09 Apr 2009
Last week’s poll on the CRN web site asked channel players if they are considering expanding their businesses outside the UK.
I fully expected the results to be a foregone conclusion: who wouldn’t want to expand their business and aim for sunnier climes? Of course VARs want to expand, either European or US-wide.
Except it seems that this simply isn’t true (see results, below). For the larger players – the Super VARs of the channel – they have either floated or received venture capital funding. This has allowed them to spread their wings, either through acquisition or organic growth, with a safety blanket of cash tucked neatly around them.

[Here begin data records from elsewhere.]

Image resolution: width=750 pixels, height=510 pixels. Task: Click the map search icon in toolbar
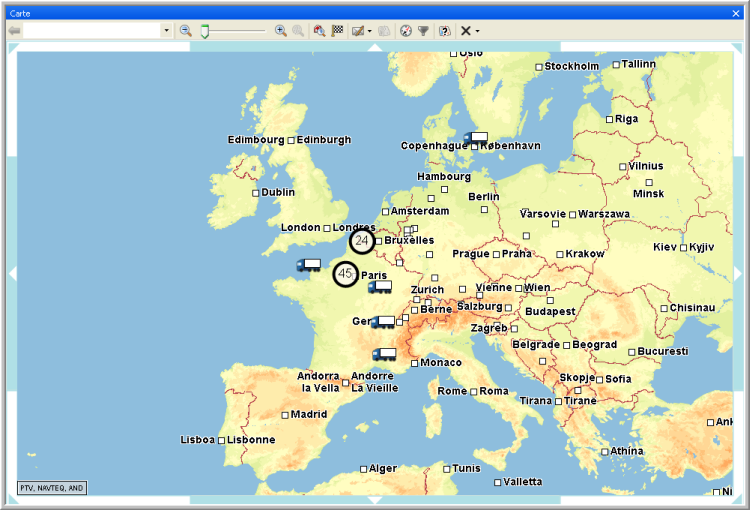[x=319, y=31]
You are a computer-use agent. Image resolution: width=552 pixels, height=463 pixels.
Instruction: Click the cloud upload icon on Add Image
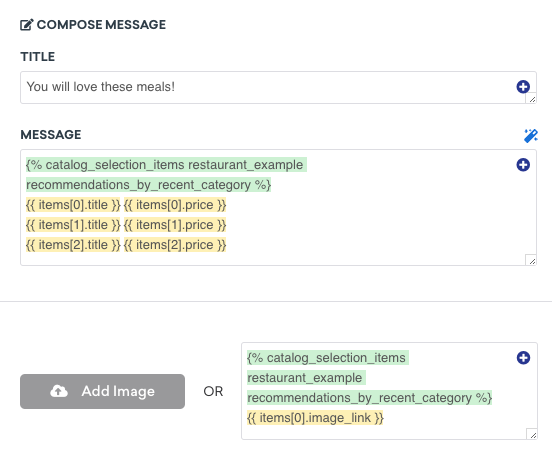(59, 391)
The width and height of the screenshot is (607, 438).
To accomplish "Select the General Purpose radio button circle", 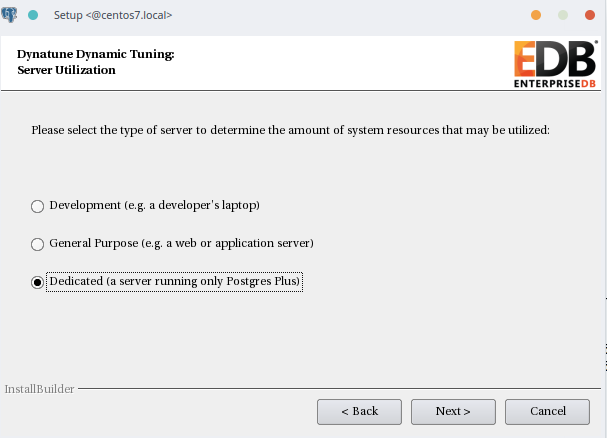I will (38, 244).
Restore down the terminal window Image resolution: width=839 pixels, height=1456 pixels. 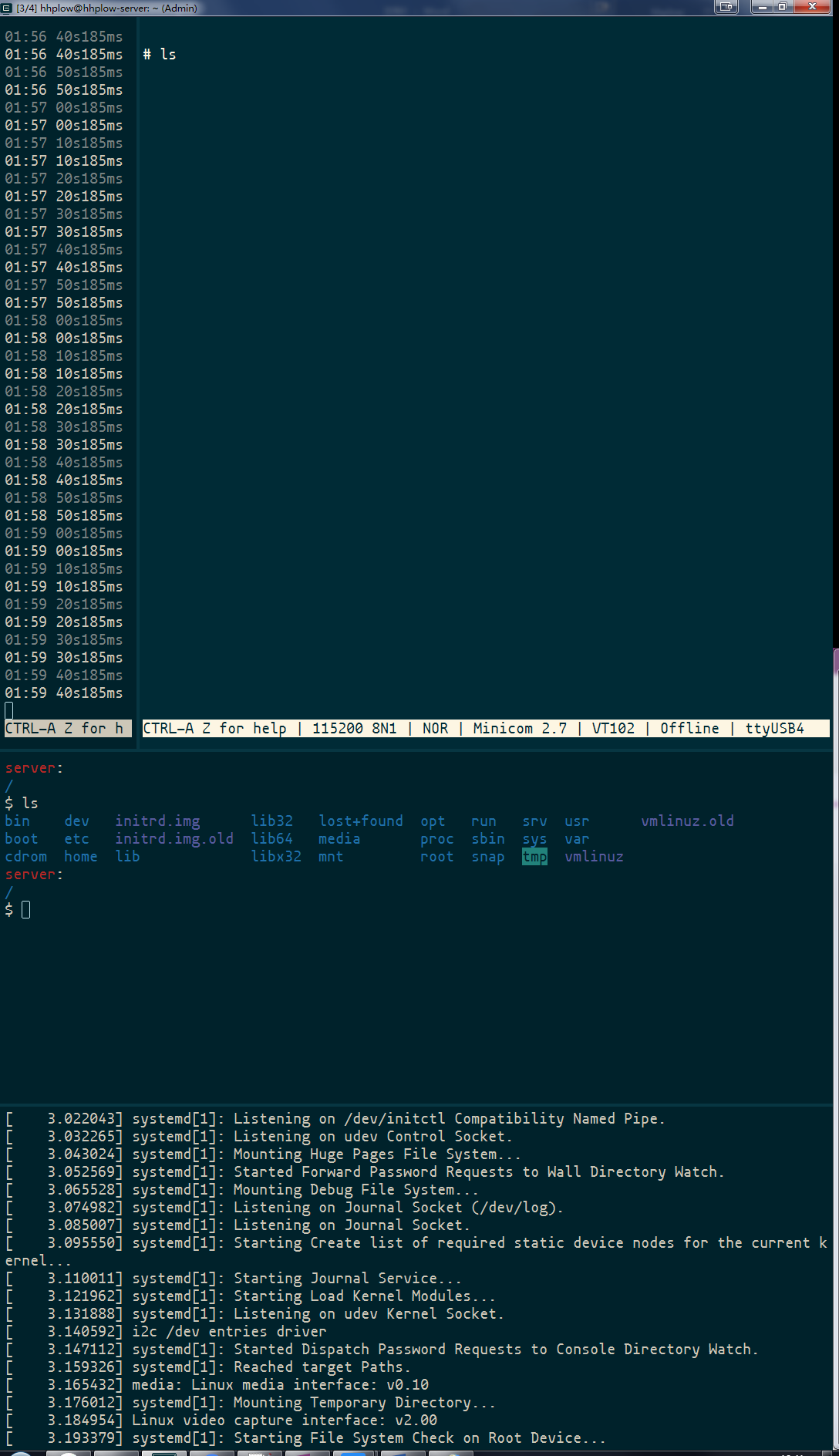(783, 7)
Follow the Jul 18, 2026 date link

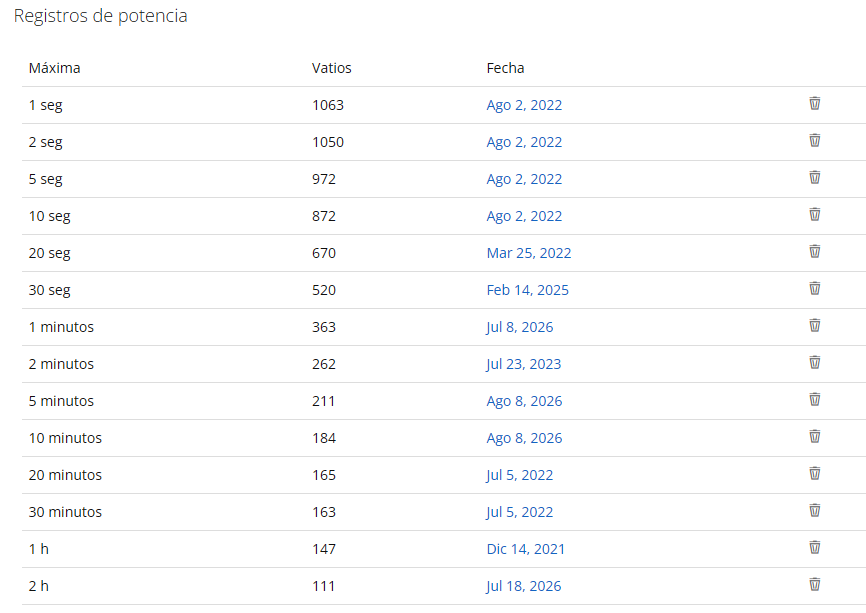tap(524, 586)
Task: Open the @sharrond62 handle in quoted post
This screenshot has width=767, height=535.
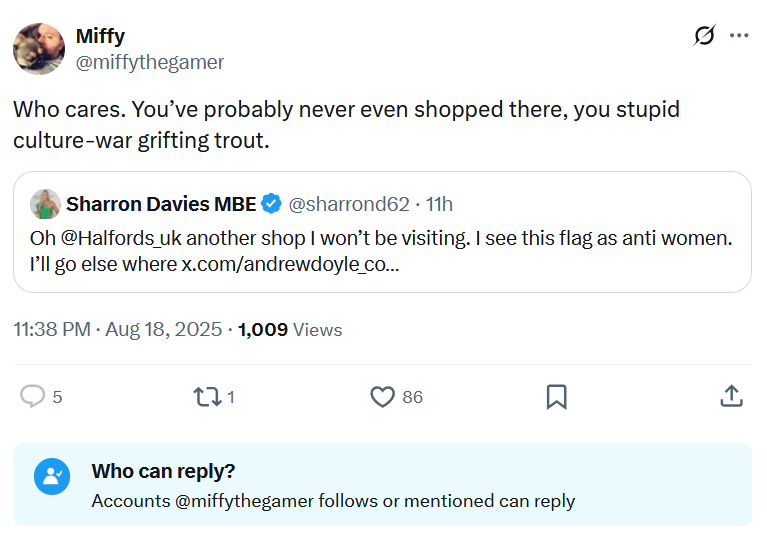Action: [348, 204]
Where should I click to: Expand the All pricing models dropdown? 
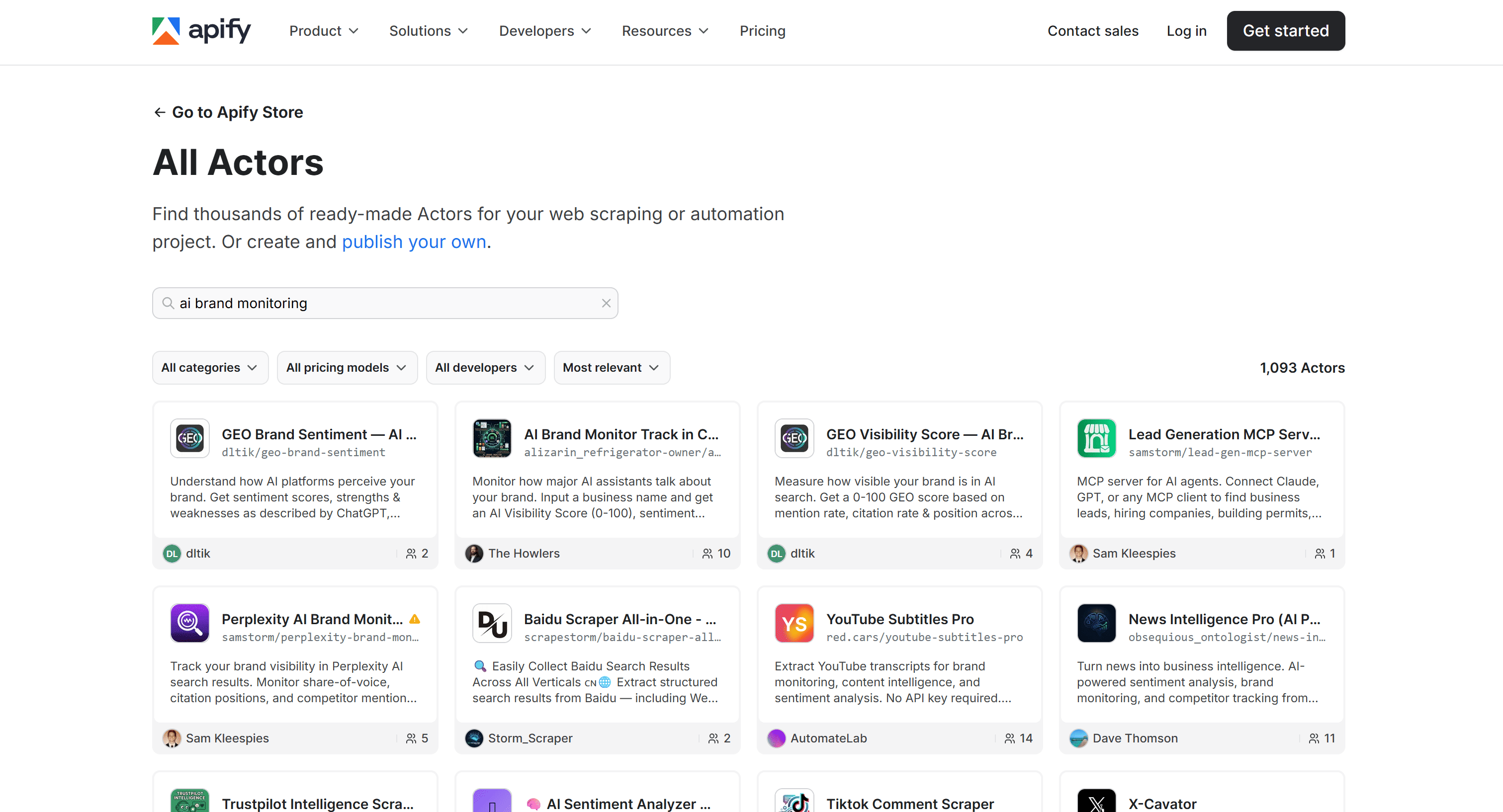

But below these hefty players there is a void, where mid-tier resellers have found the barriers of entry and expansion abroad – be it European or the US – so great that many will not even attempt it.
There are several reasons for this and it is not about a lack of entrepreneurial spirit from these mid-tier and smaller channel players.
Funding is the perennial problem: to buy or grow costs cash and in this mini-margins game most resellers do not have spare readies floating about.
Then there is the risk of dilution: take focus away from the UK market to look to abroad and VARs run the risk of missing out on deals at home. There are also cultural difficulties, which is an invisible, yet immense barrier.
Expansion abroad should be viewed with caution, not least because of the risks involved and the fact that vendors don’t make things easy – most require contracts to be signed in each country and very few operate as truly international.
Perhaps the poll results show not a lack of entrepreneurship, but a realistic view of the difficulties of achieving global domination.